There are parts of Miss Peregrine that work really well, because they’re weird and … well, old-school Burton-y. There’s one character who can bring inanimate objects to life as puppets — dolls, corpses, he doesn’t much care — and a fight he stages between two Frankentoys could be right out of Edward Scissorhands. There’s a skeleton fight in this movie. An honest-to-God skeleton fight. Every movie without a skeleton fight, as far as I’m concerned, is a blight upon the face of the earth, and yet Miss Peregrine is the only movie this year that has one. (I think. I haven’t seen Nine Lives.)

Eva Green, needless to say, is kookily brilliant as Miss Peregrine, who in the movie has substantially more edge than her book counterpart.
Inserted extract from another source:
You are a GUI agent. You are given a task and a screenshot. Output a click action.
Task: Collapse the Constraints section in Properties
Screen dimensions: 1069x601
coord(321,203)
Look, if you want to see Eva Green as a crazypants and slightly scary headmistress who goes all-in on the bird mannerisms and has maybe definitely murdered people, I can’t guarantee she won’t do that in another, better movie at some point in the future, but I sure as shit know Miss Peregrine is the only chance you have to see it now. (If you want her as a fabulously dressed teacher at a boarding school, on the other hand…) Samuel L Jackson, as the delightfully villainous Barron, goes all-in on the scenery-chewing as well…

…which, together with Green’s performance and all Miss Peregrine’s other good bits, really just puts in stark contrast how blah the movie as a whole is. The sparks of brilliance make me a little sad, really, because they serve as a reminder that the once-great Tim Burton has been running on autopilot for years now. Creepy toys and outcast misfits, sure — but where’s he fun of Beetlejuice or the heart of Edward Scissorhands? Switch out Helena Bonham Carter for Eva Green, and you still have the same old “cast my pale, dark-haired British muse in a role that allows her to be intense and weird” thing.

And it works, because Green sells it, but my God, Tim Burton, what happened to you? You used to be a truly original, compelling filmmaker! Now you’re little more than a collection of tics, assembled in a way that’s not bad (Burton still surrounds himself with expert craftspeople, after all, among them costume designer Colleen Atwood and cinematographer Bruno Delbonnel) so much as soulless. Quirkiness for the sake of quirkiness ain’t sufficient—go down that road, and you get Burton’s Willy Wonka and the Chocolate Factory, which took Roald Dahl’s eccentric candyman and dialed his creep level up to borderline pedo because ?!?!?!?!!.

Sorry. Still not over that one.

Miss Peregrine is a waste of a good Eva Green, is what it is.

And more movies need skeleton fights.